We watched the film ‘transcendence’ again recently and can’t wait until it becomes a reality. We are making several films about artificial intelligence of late, another ‘ex-machina’ come to mind in which we impose human thoughts like murder into AI, I guess you can’t have love without killing. I think technology needs to take another leap forward to realise the integration of human consciousness with AI. Perhaps when we start using organic matter for the storage of binary data, we already are doing that I believe, it will provide the space for our kind of intelligence, human thought, and we then could perhaps transfer a human consciousness into AI. I don’t think we can code for human nuances, perhaps using Java or C++, maybe not, we only require a program where indecision is built in, a fundamental part of the code. Maybe when we are using organic cells for the storage of binary data we can make use of the pathways to replicate human confusion. Hopefully then I will be able to become a technological entity, I am confused .
Dear fellow coma victims, it’s been a little over 4 years since my descent into coma for 3 months and I’m finally learning about my body parts again. It has taken a long time for my brain to remember each body part, to develop new pathways for communication. I always need to focus on turning my ankle when walking, perhaps it is starting to occur more naturally. I have begun to understand that it’s a slow process to recover from coma, only through repetition things have improved for me. Perhaps the brain’s new pathways need to acquire the complexity for that body part. It’s close to 3 years since I left home to return to Singapore and get married. I have been trying all the while to resume my life and not be a burden to my family. We must always try to be ourselves after coma. My memory has even improved a bit. The toes on my right foot still do their own thing and point to the heavens, perhaps that is a more subtle pathway in the brain, a foot is quite complex when you think about it. As the doctors said “time will be your best friend”. I can even remember that they said that, not at which hospital but just the words.
The effects of pollution are pronounced in Hong Kong, the sky has disappeared. There is a permanent smog overhead, and something of a consequent drizzle, you can almost see the smog when walking through it at ground level. I think I have seen something on the news about pollution issues here in China, to see the trouble first hand makes it an indisputable fact. Really nothing like it in Germany or Australia, only a little in Singapore but extreme in Hong Kong. As a collective we need to take some action before it’s too late for the planet and human survival. The iPhone weather app always said Hong Kong was sunny but there was never even the hint of a blue sky, the app looks at satellite data. And I thought I could live anywhere in the world, save me from Hong Kong. I’ve been here for 4 days and now and no sign of sky or stars, depressing. Just thinking about pollution and the future, my experiences in Hong Kong is in fact our future if we don’t take the necessary action… the photo I used above is taken from… link
Well I finally got to go again to one of my favourite places in this world, the airport. People in airports are suspended, their reality is about to change. Going there I thought about the over population of the world, the traffic jams of Singapore are becoming extreme. I am now in possibly the most populated country on this planet, China. Global warming is taking hold, we are no longer hunter gathers or moved about by horse and cart. I travelled here firstly by taxi and then aeroplane, my word our command of the physical has developed, aliens would however think we’re old fashioned. I am inadvertently contributing to the problem of green house gasses and looking forward to the day when ‘beam me up Scotty’ become a reality. But I’m now in China, I have been to some of it before, not all because it’s a big country, but a little. I’m looking forward to visiting that tapas restaurant again from the last time, a year ago. It’s a little further from our hotel this time. Ah, back to my life of the past and before coma, travel. It’s so good to see how other people on earth live, perhaps I will adopt some of their things that I find special, their actions and endeavours, whatever I can understand from being in China.

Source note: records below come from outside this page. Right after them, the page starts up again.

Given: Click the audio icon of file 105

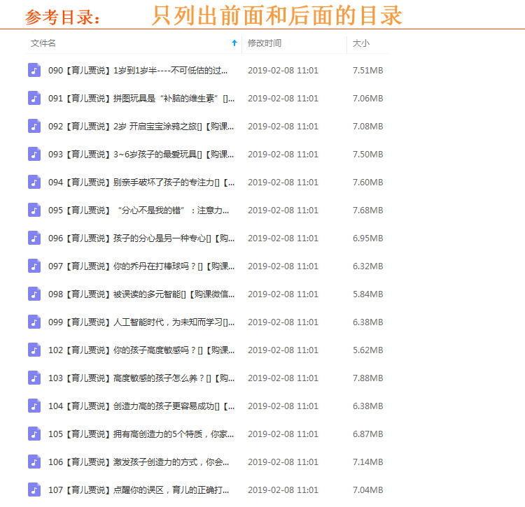Looking at the screenshot, I should pyautogui.click(x=34, y=434).
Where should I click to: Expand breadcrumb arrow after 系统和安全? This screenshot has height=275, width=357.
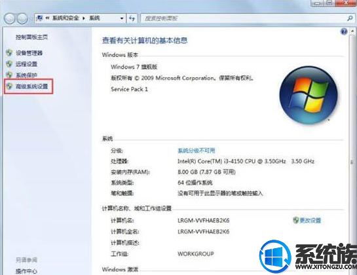click(84, 18)
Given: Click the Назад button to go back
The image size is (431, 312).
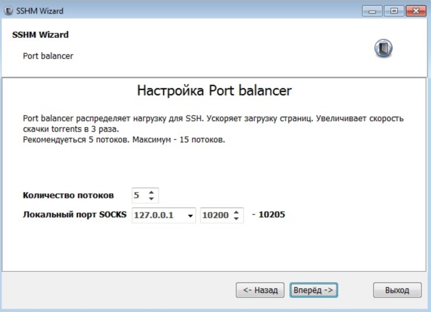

‘Home on my own, all alone’ – words from a Not Drowning Waving song. Well I’m not exactly that, my wife is asleep. Mother is in hospital for a foot infection the result of her diabetes. Hospitals remind me of coma. Previously mother needed a toe amputated for a similar complaint, I sincerely hope her foot survives. But it has been very peaceful this morning without her, and my wife also unwittingly bolted the door and her brother out before sleeping which was very bad, mother bolted us out recently too. Singaporeans are paranoid about people breaking in with all access but if burglars are already in they could un deadlock the door anyway. We certainly hope for mother’s speedy recovery and that she keeps her foot but just the same it’s an excellent song and quite a nice way to live. ‘Home on my own, all alone’. I think it goes on as ‘this town is tool loud to be yourself, too loud to understand’.
I felt I had to do a new post today because I previously did so many from here shortly after coma, from this place ‘the Whirling Dervish’. The Arab street area of Singapore is absolutely fantastic as always, to be here and alive is exciting. A man after my own heart was Rumi, a deep thinker and spiritualist. Whenever I think of whirling dervishes I always think of Rumi.